Beberapa peranakan yang terkaya adalah yang pegawai golongan atas yang di angkat oleh pemerintah Belanda. Tiga syarat penting agar dapat menduduki jabatan ini adalah kekayaan, koneksi bisnis, dan kedekatan dengan orang-orang pemerintahan Belanda, ketiganya adalah unsur mutlak. Sangat sedikit sekali anak-anak pegawai Cina peranakan atau dari keluarga kaya lainnya yang mendapat akses pendidikan di sekolah-sekolah Belanda sebelum tahun 1900. hal tersebut sangat luar biasa mengingat orang-orang Cina tidak di perbolehkan untuk menggunakan bahasa Belanda, apalagi memasukan anak-anak mereka ke sekolah Belanda. Di samping berbagai perbedaan antara totok dan peranakan, seperti bahasa dalam komunitas totok sendiri terdapat beragam dialek, sejarah perpindahan, dan proses asimilasi, satu aspek penting lain adalah kesenjangan ekonomi antara keduanya. Totok dan peranakan saling memandang rendah. Alas an dari hal tersebut yang menunjukan prioritas mereka. Gubernur Surabaya yang pada saat itu menyambut kedatangan kelompok singkeh melontarkan istilah imigran bau, hal ini meicu keresuhan. Dalam waktu yang sama Gubernur lain bahkan bertindak lebih jauh bahwa seharusnya kelompok singkeh tidak di perbolehkan memasuki kawasan Hindia Belanda. Menurut mereka masyarakat peranakan tidak tahu menau tentang Cina, terutama tentang tanah leluhur mereka, serta mereka seharysnya malu karena tidak dapat berbahasa Cina. Oleh hal inilah kelompok peranakan kaya semakin menguatkan sosio ekonomi mereka, sedangkan para pendatang terus menerys mengungkit permasalah bahasa dan budaya ini.

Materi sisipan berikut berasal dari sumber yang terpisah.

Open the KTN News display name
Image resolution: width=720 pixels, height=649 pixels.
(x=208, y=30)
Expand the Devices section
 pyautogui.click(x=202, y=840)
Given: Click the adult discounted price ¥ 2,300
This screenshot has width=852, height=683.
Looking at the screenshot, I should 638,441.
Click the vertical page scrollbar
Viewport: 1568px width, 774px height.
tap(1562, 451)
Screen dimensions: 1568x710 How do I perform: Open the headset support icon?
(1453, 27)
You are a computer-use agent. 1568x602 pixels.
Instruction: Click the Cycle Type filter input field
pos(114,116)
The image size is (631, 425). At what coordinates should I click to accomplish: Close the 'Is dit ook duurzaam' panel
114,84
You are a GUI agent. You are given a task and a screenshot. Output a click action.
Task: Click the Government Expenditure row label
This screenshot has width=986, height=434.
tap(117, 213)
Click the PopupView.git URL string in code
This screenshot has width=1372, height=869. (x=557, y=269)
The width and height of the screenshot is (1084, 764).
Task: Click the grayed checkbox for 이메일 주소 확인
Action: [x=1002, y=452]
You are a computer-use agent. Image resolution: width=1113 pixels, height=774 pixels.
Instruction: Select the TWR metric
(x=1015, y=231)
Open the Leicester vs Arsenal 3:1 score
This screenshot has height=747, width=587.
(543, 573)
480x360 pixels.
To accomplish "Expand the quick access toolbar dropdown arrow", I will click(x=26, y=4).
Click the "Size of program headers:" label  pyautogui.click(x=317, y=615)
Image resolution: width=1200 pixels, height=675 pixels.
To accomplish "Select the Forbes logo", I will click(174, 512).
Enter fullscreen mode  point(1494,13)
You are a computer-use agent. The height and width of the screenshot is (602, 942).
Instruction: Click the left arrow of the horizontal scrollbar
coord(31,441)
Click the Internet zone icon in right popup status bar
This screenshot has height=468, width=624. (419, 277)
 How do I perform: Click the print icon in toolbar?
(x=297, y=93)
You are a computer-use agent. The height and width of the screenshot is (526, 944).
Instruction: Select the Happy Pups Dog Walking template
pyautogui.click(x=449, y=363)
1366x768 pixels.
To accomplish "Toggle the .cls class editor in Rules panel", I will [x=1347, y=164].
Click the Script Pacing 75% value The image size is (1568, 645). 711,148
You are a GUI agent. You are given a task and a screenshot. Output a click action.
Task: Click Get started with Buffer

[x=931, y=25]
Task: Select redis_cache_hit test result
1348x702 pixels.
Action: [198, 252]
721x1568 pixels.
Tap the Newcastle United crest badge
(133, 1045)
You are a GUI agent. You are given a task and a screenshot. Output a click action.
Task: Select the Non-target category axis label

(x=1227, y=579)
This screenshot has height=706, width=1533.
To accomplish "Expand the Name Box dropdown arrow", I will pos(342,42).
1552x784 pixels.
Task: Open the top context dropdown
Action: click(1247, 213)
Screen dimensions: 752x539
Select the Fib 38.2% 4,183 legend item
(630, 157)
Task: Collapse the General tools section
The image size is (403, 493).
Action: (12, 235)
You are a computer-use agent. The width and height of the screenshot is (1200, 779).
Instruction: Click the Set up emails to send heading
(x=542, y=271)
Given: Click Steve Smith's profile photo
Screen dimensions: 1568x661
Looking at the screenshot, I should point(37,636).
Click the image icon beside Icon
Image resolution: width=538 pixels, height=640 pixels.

Kedua pihak saling menhujat dengan berdasarkan pada alasan kuat pada masing-masing. Kelompok totok tidak dapat berbuat banyak selain terus memperkuat posisi ekonomi mereka, sedangkan kelompok peranakan menanggapi dengan gerakan nasionalisme.
Isu utama yang menyita perhatian orang-orang Cina selama dua dekade pertama adalah gerakan nasionalisme pan-Cina. Pergerakannya di kawasan Hindia Belandaberpusat pada sebuah lembaga bernama Tiong Hua Hui Koan (THHK) yang di bentuk pada 1900. tujuan utamanya adalah memecahkan dinding pemisah antara peranakan dengan totok juga antara kelompok dialek lainnya. Meskipun keadaan ekonomi totok kelahiran Cina pada umumnya lebih rendah dibandingkan dengan posisi peranakan, bukan berarti tidak ada individu Cina totok yang kaya raya, apalagi mengingat para ketua perkumpulan siang hwee kebanyakan adalah tokoh Cina asli. Pengusaha totok tidak harus lebih kaya dan makmur di bandingkan usaha peranakan. Tetapi berbeda dengan THHK, setelah didiriknnya siang hwee telah memiliki hubungan dekat dengan lingkarsn kekaisaran dan dengan kebijakan Cina, tidak saja di Hindia Belanda namun di daerah-daerah lain di Nanyang. Mereka yang tidak bisa berbahasa Cina di pastikan hampir dipastikan tidak bisa dekat dengan Kaisar Qing, dan tidak akan diterima dalam perlindungan dan naungannya. Peran siang hwee dapat disamakan dengan peran dan fungsi konsulat Cina yang mewakil kekaisaran. Siang hwee yang sangat erat dengan pemerintahan Cina ini tidak bisa di toleransi oleh penguasa kolonial pendataan populasi dan pekerjaan masyarakat Cina yang dilakukan siang hwee atas perintah kaisar Qing pada 1909 disusul dengan tertangkapnya ketua siang hwee di Yogyakarta, dan memicu ketegangan di seluruh Jawa. Para pemimpin siang hwee di jawa uga tidak di percaya oleh penguasa kolonial untuk menjadi pejabat pemerintahan, yang merupakan jabatan yang paling tinggi bagi masyarakat Cina.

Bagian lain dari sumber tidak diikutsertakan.